The early returns were promising as then-rookie Tatum and the rest of the young Celtics took LeBron James and the Cavaliers to seven games in the Eastern Conference Finals despite losing Gordon Hayward to a gruesome leg injury in the first game of the season (coincidentally against Cleveland).
Their rookie returns post-Nets trade also paled in comparison performance-wise against the Lakers and merit-wise when matched against Philadelphia, whose tandem of Joel Embiid and Ben Simmons could not lead their team past the Eastern Conference Semifinals.
However, even as the likes of Tatum, Brown, and Marcus Smart developed, the team could never get over the hump. While the Celtics have played in three of the last four Eastern Conference Finals, they have struggled this season.
Currently, the Celtics are in seventh place at 23-24, yet they are tied with the Miami Heat and are a game ahead of the Indiana Pacers. This may have been partly due to the early season absence of Kemba Walker and the loss of Tatum, Grant Williams, Tristan Thompson, and Robert Williams to the NBA’s COVID-19 protocols.
Their most recent loss to the New Orleans Pelicans (who are 12th in the Western Conference) exposed the lack of depth and sloppy play that is otherwise surprising considering how long head coach Brad Stevens and his system have been in place. It also didn’t help that Ainge’s latest trade deadline acquisition in Evan Fournier missed all his 10 shot attempts in his debut.

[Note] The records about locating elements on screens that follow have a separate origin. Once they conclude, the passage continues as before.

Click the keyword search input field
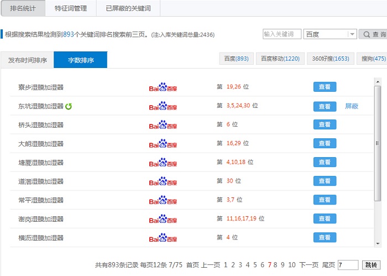The width and height of the screenshot is (387, 276). [x=282, y=34]
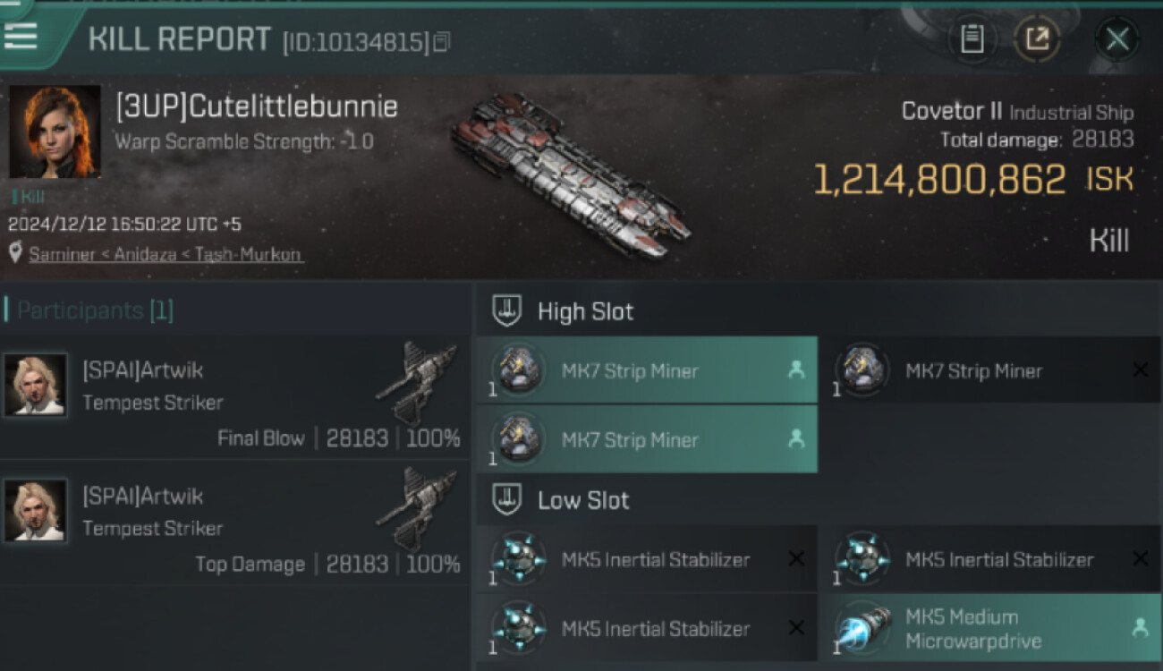This screenshot has height=671, width=1163.
Task: Open the kill report notes icon
Action: point(972,38)
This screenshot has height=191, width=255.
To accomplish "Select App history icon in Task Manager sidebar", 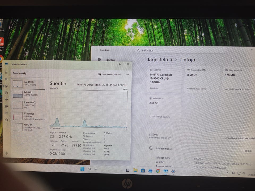I will coord(6,93).
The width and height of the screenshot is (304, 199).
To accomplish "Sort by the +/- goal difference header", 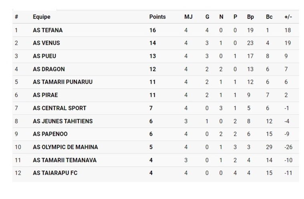I will [x=288, y=17].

The numbers also show that the Celtics are right in the middle of the pack on both ends of the floor. They are 15th in the league in points allowed (111.3), while they are 16th in points per game (112.3). Boston is naturally a deliberate team considering the skillsets of Tatum and Walker, with their pace of 98.0 good for the 20th in the NBA.

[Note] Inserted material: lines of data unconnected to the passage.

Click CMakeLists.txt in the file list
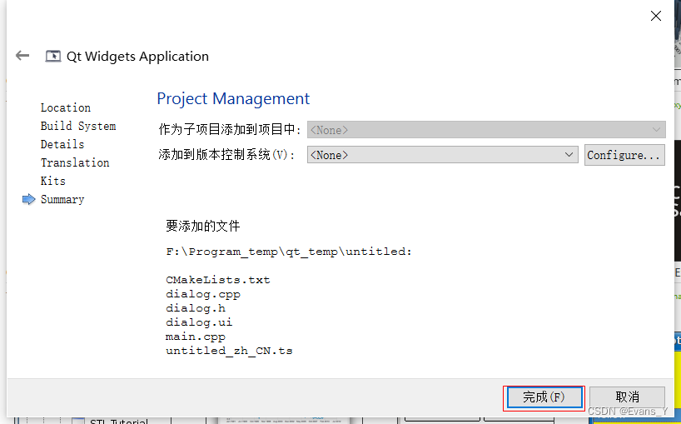This screenshot has width=681, height=424. [217, 280]
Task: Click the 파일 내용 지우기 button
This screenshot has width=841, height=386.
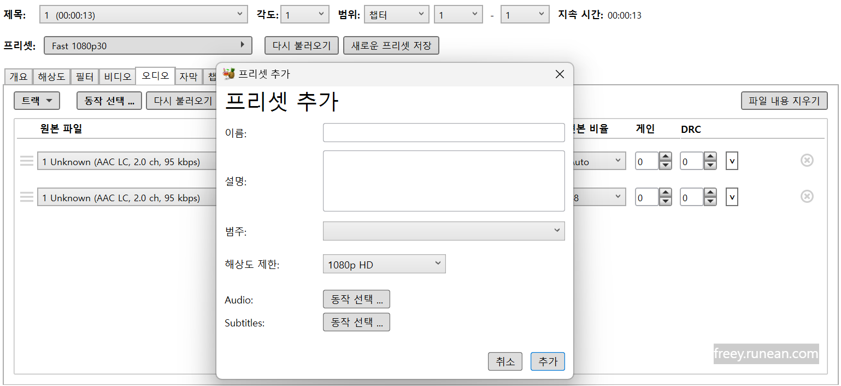Action: 784,101
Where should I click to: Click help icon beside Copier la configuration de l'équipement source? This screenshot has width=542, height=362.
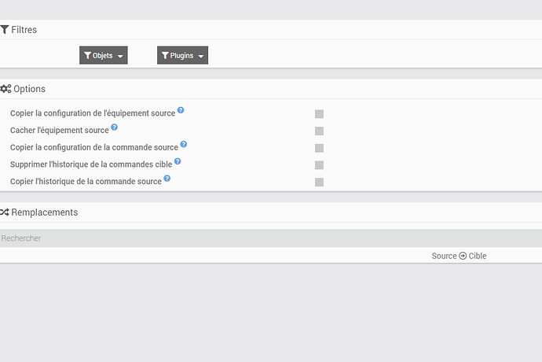click(181, 110)
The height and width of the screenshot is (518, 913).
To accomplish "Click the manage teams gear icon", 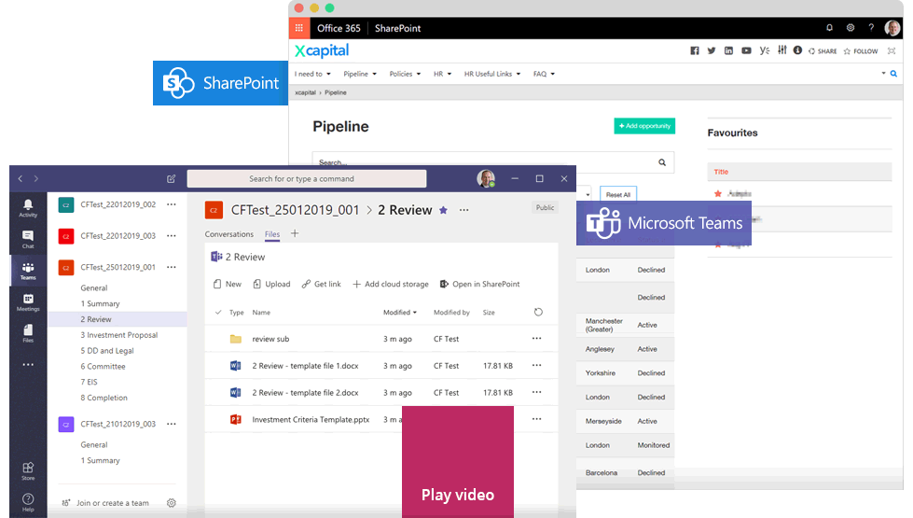I will point(172,503).
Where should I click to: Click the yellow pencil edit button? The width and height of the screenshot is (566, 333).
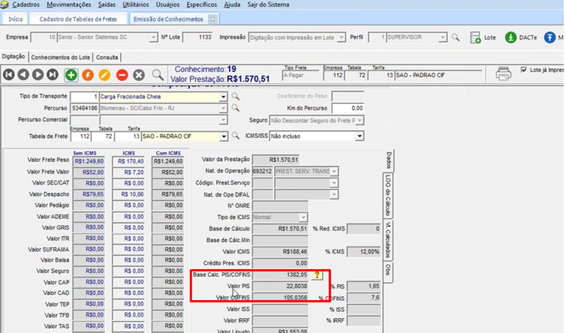(104, 74)
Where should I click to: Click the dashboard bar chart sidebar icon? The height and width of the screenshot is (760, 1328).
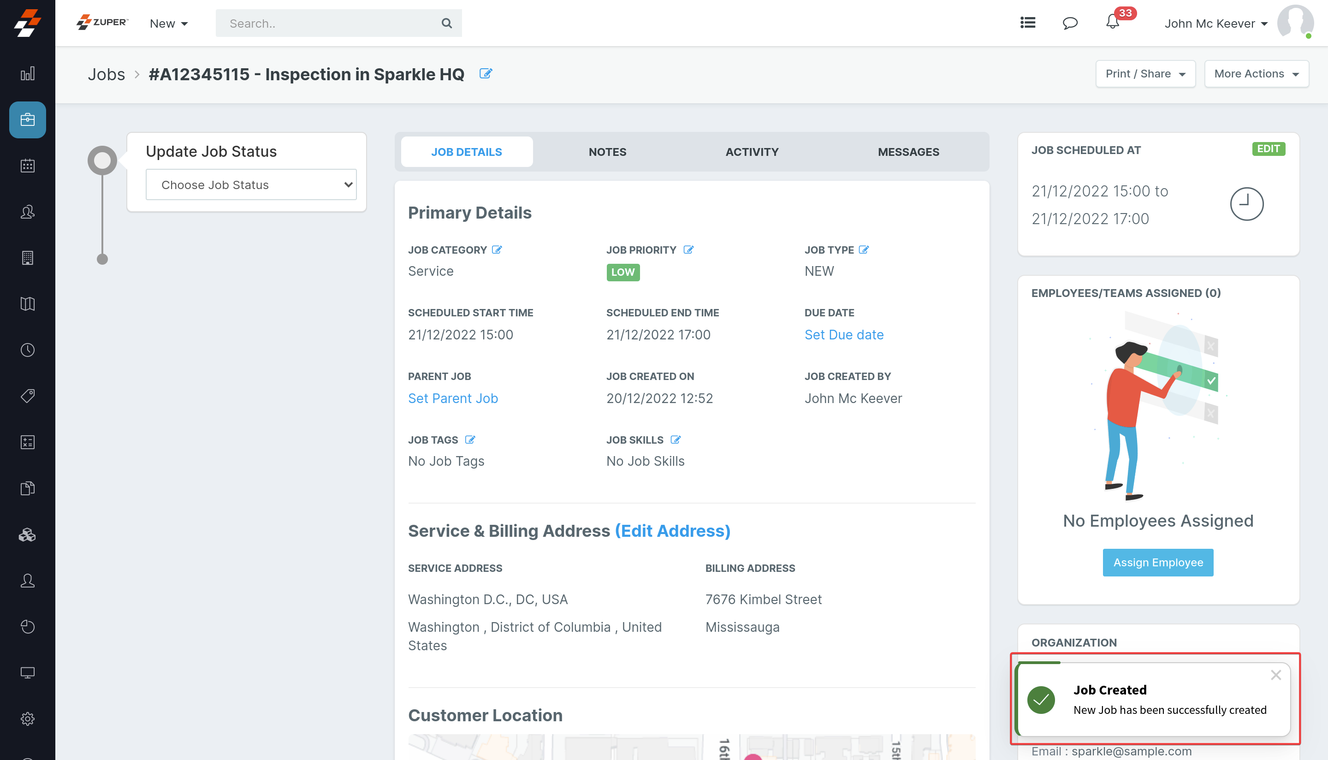tap(28, 74)
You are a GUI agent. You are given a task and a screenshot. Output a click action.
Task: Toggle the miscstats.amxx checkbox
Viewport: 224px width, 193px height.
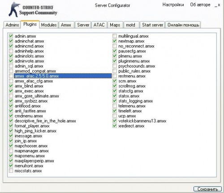pos(11,171)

Ainge’s trades may have been the stuff of legend, but his free agency track record has not panned out as expected. His signings of Walker, Hayward, and Al Horford have largely been misses. Hayward’s return from injury made him feel like an odd man out, while Horford helped make the Celtics good, but not great. Meanwhile, Walker has so far struggled mightily even as he is surrounded with more talent than his days with the Charlotte Hornets.
Perhaps the knock on the Ainge regime more so in the past 10 years has been the relatively slow transition from accumulating to reaping the fruits of his shrewd moves. The Lakers themselves had Kobe’s twilight years, a six-year playoff drought, brought in LeBron and AD, and won a championship during that same stretch.

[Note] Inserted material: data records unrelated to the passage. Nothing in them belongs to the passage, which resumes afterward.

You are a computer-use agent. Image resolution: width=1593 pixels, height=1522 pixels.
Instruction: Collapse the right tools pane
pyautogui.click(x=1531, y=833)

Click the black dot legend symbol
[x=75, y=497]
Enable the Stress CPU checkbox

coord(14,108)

Even the Nets were able to form another “Big Three” with Irving, Kevin Durant, and James Harden in a span of two seasons. They’ve suddenly emerged as the favorites to win the Eastern Conference after also signing former All-Stars Blake Griffin and LaMarcus Aldridge to round out their rotation.
While the onus on winning lies with the players and the coaches, Ainge will have to make the right decisions with a win-now mindset as his franchise cornerstones inch closer to their peaks. Adding veterans to shore up depth would naturally be the next move, but finding players complementary to Tatum, Brown, Smart, and Walker would be of greater importance.
Teams are more often than not judged by the championships they win and titles have so far been more dreams than reality for the Celtics. The objective is as clear as day, but Danny Ainge and the Boston Celtics will have to figure out how to get over the proverbial hump enroute to an NBA championship. After all, other teams that were previously way behind the curve have already surpassed them and won titles to boot.